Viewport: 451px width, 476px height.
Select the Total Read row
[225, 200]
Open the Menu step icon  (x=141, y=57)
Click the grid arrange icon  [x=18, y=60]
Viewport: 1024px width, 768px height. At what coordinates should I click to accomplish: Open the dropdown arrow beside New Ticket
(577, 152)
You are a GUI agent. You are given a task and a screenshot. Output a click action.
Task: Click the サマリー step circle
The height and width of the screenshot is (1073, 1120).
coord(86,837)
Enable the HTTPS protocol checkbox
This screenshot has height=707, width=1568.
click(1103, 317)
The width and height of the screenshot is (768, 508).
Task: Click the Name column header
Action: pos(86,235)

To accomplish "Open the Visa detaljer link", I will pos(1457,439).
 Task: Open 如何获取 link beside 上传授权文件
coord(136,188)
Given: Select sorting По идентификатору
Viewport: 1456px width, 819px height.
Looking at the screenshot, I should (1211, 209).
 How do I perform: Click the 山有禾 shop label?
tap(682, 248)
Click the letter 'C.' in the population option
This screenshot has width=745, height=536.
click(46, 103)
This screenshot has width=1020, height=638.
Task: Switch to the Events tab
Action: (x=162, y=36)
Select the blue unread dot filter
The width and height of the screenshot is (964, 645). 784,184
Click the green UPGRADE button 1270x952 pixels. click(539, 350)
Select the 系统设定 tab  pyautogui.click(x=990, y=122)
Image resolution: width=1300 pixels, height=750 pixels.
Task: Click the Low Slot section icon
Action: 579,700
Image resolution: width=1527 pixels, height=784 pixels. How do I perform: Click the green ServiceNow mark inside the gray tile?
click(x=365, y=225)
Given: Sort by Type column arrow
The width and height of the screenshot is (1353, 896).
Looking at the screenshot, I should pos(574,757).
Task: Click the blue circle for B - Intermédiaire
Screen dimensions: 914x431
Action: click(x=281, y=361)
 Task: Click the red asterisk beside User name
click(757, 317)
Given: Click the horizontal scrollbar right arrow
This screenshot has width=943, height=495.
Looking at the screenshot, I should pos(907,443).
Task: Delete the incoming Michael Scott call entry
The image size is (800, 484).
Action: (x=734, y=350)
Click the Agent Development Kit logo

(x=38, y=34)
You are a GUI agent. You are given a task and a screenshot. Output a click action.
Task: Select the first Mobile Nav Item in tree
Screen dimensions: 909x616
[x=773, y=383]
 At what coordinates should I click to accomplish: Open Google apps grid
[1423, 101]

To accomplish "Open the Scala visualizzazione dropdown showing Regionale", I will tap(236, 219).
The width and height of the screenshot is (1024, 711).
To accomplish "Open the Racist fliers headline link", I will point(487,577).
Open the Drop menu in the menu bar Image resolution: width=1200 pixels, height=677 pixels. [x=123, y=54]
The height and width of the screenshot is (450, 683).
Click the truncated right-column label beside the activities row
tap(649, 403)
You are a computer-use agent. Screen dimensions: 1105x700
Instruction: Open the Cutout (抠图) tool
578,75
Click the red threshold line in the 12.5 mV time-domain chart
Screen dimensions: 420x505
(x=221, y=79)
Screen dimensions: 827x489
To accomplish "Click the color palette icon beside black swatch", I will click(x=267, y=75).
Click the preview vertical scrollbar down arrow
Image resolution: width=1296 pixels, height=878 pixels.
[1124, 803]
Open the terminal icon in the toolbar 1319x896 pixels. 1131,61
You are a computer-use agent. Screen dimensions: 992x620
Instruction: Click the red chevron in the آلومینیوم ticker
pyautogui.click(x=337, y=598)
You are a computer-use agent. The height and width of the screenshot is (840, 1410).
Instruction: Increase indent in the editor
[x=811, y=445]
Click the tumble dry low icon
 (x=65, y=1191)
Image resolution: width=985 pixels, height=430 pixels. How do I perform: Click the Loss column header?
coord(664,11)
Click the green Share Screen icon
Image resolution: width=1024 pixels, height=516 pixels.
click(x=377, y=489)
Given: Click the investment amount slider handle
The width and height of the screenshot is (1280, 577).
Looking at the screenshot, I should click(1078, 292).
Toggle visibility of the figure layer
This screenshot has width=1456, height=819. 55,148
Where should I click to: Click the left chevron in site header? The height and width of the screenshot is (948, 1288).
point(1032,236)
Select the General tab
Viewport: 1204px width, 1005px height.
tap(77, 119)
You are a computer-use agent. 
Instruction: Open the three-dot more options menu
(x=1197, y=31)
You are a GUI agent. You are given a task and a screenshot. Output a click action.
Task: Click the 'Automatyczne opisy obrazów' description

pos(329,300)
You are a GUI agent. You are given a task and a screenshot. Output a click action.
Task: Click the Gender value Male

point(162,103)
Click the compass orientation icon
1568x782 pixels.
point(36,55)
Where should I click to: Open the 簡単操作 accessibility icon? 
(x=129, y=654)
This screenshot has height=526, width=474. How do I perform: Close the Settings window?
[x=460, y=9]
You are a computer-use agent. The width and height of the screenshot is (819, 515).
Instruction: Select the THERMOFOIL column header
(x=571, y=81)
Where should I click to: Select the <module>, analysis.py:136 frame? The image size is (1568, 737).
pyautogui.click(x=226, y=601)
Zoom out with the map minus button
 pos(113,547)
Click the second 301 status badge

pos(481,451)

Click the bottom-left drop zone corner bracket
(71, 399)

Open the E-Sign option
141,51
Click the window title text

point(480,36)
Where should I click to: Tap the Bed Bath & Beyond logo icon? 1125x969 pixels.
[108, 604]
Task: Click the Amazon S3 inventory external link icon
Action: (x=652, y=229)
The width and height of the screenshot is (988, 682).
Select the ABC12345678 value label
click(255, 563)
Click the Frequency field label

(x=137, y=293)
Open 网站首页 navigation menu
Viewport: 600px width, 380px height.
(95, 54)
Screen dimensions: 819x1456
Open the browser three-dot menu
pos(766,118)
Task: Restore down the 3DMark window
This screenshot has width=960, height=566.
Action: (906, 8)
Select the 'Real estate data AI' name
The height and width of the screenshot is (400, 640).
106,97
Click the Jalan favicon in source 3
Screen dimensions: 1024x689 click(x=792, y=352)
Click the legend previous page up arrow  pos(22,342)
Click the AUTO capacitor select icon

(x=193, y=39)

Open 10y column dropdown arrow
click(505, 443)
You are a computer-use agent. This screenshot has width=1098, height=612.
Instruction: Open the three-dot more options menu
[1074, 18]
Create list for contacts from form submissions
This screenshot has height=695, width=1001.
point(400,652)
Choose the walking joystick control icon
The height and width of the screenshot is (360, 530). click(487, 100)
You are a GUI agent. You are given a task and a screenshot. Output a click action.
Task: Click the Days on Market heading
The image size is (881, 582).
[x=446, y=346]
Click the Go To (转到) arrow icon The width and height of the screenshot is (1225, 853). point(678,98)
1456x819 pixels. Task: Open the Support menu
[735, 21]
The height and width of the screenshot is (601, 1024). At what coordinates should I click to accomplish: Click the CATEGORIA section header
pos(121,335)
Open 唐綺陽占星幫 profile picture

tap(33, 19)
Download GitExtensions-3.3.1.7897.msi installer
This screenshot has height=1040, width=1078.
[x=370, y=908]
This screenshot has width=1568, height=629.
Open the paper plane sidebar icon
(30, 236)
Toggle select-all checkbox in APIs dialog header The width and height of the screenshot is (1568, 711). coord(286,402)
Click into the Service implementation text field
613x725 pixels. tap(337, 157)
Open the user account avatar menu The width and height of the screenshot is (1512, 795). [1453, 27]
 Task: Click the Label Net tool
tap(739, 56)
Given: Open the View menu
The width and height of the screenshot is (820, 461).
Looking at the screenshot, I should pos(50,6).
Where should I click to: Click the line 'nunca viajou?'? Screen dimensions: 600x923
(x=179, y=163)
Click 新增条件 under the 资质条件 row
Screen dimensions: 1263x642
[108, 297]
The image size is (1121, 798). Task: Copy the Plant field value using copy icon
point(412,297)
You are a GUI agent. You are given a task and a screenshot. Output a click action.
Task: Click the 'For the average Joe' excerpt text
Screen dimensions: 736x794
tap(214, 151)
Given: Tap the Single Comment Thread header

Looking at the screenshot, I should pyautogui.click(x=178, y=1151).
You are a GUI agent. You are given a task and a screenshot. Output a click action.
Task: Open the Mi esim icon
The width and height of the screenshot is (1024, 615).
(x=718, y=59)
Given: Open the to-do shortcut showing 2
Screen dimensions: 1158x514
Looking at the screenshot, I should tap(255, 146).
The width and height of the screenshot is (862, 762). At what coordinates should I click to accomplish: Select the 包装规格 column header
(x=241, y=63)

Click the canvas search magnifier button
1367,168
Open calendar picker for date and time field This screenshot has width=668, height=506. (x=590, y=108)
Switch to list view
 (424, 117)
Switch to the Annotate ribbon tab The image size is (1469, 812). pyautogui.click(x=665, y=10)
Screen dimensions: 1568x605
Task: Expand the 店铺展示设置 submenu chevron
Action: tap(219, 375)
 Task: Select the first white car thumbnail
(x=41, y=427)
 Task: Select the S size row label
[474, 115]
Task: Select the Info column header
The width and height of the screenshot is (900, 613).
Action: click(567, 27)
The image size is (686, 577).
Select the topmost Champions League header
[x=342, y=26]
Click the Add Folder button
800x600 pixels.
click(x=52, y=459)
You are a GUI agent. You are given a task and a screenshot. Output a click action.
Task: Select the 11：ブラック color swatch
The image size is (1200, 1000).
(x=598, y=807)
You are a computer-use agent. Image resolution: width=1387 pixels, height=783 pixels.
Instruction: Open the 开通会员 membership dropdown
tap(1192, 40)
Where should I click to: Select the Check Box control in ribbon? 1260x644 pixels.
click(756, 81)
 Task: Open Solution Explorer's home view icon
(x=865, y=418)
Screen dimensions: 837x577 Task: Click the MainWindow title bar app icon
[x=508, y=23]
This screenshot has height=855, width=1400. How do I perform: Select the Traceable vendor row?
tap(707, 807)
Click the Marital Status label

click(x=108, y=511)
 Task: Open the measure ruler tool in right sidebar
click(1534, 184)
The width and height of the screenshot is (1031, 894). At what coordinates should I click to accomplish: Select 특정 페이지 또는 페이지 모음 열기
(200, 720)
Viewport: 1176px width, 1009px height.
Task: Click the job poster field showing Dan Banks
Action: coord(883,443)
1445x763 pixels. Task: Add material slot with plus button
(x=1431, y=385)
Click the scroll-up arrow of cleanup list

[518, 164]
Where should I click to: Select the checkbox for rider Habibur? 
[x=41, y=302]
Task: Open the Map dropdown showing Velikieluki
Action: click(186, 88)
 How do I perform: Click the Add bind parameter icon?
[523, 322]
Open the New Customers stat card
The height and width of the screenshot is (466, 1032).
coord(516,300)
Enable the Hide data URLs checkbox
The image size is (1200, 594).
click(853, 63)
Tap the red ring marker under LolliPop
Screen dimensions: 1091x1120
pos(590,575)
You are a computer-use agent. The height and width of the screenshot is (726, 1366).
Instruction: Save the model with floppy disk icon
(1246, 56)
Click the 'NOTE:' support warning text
==================================================
#### [Work instructions]
Copy all lines from the material that hold "data".

#### [Output for this task]
Select the 'Real estate data AI' name
Enable the Hide data URLs checkbox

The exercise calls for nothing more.